Vijay Gayam, MD1, Dan Wang, BS2, Bryan Chen, BS3, Calvin Q. Pan, MD4
1Interfaith Medical Center, Brooklyn, NY; 2New Discovery LLC, Flushing, NY; 3University of California, Flushing, NY; 4New York University Langone Medical Center, New York, NY
Introduction: Maternal TDF treatment during the third trimester has been shown to reduce perinatal transmission of the hepatitis B virus (HBV) in highly viremic women in several RCTs. However, the data is limited on the effectiveness of TDF in the real-world setting. With this real-world study, we aimed to assess the efficacy and safety of TDF therapy for these mothers in a single center in the US.
Methods: All Hepatitis B e-antigen positive mothers with HBV DNA >6log10 copies/mL who received TDF in the third trimester and delivered from July 2010 to September 2018 were retrospectively analyzed. All infants received hepatitis B immunoglobulin and vaccination at birth and subsequently. Primary endpoints were the safety of TDF use and mother-to-child transmission rates. Secondary outcomes were maternal HBV DNA level suppression at delivery.
Results: Among the 75 patients enrolled, the mean (±SD) age of the patients was 30.47±4.49 years, mean (± SD) gestational age was 37.87±2.95 weeks, and the mean (±SD) treatment duration before delivery was 9.60±3.36 weeks. A significantly lower level of the mean (± SD) serum HBV DNA was achieved at delivery vs. baseline (4.2 ± 1.2 vs. 7.6 ± 0.80 log10 copies/mL, respectively; p- < 0.01). Additionally, 80% (60/75) of mothers achieved HBV DNA < 6log10 copies/mL at delivery. The median (Interquartile range) alanine aminotransferase (ALT) level before treatment was 26 (20) IU/L, and at delivery was 27 (20) IU/L respectively. Vertical transmission rate among infants was 0%, and all infants were hepatitis B surface antigen negative between 28 -52 weeks after birth. Fatigue was the most common complaint reported by 52% (39/75) of mothers. No infants had a birth defect. On treatment, ALT flares were observed in 4.5% (6/75) of mothers.
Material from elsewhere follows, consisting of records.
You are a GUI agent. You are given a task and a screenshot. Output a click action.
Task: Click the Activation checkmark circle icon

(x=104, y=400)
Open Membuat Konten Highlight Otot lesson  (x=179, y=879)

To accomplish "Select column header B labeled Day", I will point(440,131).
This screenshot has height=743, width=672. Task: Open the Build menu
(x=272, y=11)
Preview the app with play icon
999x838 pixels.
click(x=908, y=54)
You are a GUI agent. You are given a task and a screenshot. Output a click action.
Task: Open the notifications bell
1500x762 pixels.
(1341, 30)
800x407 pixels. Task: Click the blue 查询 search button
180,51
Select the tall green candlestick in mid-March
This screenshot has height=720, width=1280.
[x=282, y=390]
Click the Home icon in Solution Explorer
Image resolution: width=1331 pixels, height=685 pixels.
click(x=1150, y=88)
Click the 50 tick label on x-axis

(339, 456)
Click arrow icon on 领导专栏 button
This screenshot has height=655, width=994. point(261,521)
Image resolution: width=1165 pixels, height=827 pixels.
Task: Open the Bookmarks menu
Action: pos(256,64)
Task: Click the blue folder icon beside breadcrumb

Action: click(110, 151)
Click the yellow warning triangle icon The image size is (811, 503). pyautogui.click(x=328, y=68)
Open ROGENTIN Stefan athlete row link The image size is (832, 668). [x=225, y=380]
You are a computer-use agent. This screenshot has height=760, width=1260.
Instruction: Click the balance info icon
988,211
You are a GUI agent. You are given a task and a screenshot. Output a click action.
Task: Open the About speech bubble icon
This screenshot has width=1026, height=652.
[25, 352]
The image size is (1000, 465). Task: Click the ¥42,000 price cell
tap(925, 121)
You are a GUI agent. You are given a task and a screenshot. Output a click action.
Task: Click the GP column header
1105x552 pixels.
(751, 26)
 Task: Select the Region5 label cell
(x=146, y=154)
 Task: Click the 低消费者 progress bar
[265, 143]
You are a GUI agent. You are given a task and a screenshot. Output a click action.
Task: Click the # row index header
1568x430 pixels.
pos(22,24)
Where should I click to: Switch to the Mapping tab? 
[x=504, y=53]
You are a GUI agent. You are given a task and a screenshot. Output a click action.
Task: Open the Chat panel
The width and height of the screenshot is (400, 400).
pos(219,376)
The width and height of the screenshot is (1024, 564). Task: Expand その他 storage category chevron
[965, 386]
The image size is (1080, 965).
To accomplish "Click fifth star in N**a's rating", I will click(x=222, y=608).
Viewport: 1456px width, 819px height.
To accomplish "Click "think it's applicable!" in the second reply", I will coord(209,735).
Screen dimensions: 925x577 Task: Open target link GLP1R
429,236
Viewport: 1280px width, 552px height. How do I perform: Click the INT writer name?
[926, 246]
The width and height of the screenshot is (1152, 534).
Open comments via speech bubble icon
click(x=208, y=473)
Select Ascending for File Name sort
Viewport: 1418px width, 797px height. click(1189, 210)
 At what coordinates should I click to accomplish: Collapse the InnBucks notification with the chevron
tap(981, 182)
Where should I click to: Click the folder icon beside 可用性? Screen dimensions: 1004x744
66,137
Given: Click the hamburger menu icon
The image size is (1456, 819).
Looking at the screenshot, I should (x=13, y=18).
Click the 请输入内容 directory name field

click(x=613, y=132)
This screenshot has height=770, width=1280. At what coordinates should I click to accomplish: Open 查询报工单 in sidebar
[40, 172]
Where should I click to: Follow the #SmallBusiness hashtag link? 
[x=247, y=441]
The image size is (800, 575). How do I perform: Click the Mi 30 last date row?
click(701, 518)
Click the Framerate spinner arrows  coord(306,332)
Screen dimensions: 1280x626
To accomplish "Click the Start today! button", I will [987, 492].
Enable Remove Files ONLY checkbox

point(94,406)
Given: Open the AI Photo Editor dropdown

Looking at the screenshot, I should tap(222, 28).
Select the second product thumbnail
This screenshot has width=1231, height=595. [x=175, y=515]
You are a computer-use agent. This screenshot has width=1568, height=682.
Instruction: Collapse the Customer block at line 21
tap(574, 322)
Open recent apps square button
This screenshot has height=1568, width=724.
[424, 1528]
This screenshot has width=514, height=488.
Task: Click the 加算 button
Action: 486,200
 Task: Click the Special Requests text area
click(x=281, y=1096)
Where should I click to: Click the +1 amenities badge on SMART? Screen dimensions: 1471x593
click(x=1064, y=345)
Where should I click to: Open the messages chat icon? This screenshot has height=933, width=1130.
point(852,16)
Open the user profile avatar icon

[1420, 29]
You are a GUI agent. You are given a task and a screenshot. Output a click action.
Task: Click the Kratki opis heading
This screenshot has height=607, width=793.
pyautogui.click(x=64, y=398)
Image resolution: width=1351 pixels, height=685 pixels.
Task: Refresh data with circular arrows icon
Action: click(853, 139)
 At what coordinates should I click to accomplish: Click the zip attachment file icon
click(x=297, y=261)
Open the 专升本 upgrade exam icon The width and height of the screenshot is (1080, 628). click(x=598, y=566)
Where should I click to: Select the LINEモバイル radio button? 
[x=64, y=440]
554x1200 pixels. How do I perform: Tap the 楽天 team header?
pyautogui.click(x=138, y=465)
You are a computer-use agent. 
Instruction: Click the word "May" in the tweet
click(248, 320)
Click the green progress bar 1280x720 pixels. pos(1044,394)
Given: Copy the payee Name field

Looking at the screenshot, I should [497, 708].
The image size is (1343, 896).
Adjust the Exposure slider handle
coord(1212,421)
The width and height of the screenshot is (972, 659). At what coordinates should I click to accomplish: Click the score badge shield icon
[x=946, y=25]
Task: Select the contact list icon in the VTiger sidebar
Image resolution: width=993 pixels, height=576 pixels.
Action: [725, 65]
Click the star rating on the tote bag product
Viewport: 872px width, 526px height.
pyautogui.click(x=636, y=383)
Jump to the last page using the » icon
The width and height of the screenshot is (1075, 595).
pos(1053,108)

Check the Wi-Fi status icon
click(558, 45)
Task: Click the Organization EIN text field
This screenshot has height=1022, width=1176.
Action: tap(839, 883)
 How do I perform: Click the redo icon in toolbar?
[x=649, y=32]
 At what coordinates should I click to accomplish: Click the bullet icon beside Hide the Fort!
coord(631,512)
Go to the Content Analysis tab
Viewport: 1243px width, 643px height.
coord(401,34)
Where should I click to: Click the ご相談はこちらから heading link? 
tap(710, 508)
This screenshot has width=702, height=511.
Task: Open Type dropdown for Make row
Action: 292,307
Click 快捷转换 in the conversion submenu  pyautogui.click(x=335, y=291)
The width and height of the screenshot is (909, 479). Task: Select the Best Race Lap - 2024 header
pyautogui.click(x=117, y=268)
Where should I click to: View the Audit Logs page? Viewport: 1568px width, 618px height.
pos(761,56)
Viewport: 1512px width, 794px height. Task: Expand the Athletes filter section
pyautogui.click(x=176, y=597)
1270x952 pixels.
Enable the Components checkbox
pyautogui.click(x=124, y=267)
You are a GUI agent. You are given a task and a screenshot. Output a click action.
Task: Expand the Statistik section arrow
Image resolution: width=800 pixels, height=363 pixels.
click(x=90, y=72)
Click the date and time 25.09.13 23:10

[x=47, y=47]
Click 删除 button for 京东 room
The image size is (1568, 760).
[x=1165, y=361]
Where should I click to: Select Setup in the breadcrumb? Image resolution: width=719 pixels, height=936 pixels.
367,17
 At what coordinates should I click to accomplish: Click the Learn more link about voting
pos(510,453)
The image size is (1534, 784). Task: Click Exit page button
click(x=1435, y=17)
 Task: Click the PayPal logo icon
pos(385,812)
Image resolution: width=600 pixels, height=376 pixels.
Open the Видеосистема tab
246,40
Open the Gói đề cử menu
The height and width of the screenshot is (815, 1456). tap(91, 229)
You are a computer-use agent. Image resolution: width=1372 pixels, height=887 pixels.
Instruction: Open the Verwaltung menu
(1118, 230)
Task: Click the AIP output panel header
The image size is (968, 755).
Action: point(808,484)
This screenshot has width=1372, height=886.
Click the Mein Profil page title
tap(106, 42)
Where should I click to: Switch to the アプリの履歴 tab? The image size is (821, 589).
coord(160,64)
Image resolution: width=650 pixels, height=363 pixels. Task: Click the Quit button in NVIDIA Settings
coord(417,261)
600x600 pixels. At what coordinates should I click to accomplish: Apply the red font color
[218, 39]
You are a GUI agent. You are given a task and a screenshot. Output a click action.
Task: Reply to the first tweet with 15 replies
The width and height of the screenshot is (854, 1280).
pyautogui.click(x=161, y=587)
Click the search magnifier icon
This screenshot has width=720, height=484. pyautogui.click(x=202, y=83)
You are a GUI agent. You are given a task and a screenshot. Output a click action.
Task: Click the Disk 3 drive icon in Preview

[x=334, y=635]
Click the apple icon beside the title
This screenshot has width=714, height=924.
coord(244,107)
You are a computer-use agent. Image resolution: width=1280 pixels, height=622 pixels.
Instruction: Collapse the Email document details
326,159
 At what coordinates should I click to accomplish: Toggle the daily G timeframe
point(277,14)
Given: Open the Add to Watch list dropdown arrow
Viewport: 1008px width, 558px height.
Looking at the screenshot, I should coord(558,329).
Discussion: In this US cohort of real-world practice, TDF therapy for highly viremic mothers was well tolerated and reduced vertical transmission effectively. No severe adverse effects were reported in both mothers and infants. Our study supports the use of TDF treatment for highly viremic mothers in a real-world setting.
Citation: Vijay Gayam, MD; Dan Wang, BS; Bryan Chen, BS; Calvin Q. Pan, MD. P2468 - TENOFOVIR DISOPROXIL FUMARATE (TDF) TO PREVENT HEPATITIS B TRANSMISSION IN MOTHERS WITH HIGH VIRAL LOAD IN A REAL WORLD U.S. COHORT. Program No. P2468. ACG 2019 Annual Scientific Meeting Abstracts. San Antonio, Texas: American College of Gastroenterology.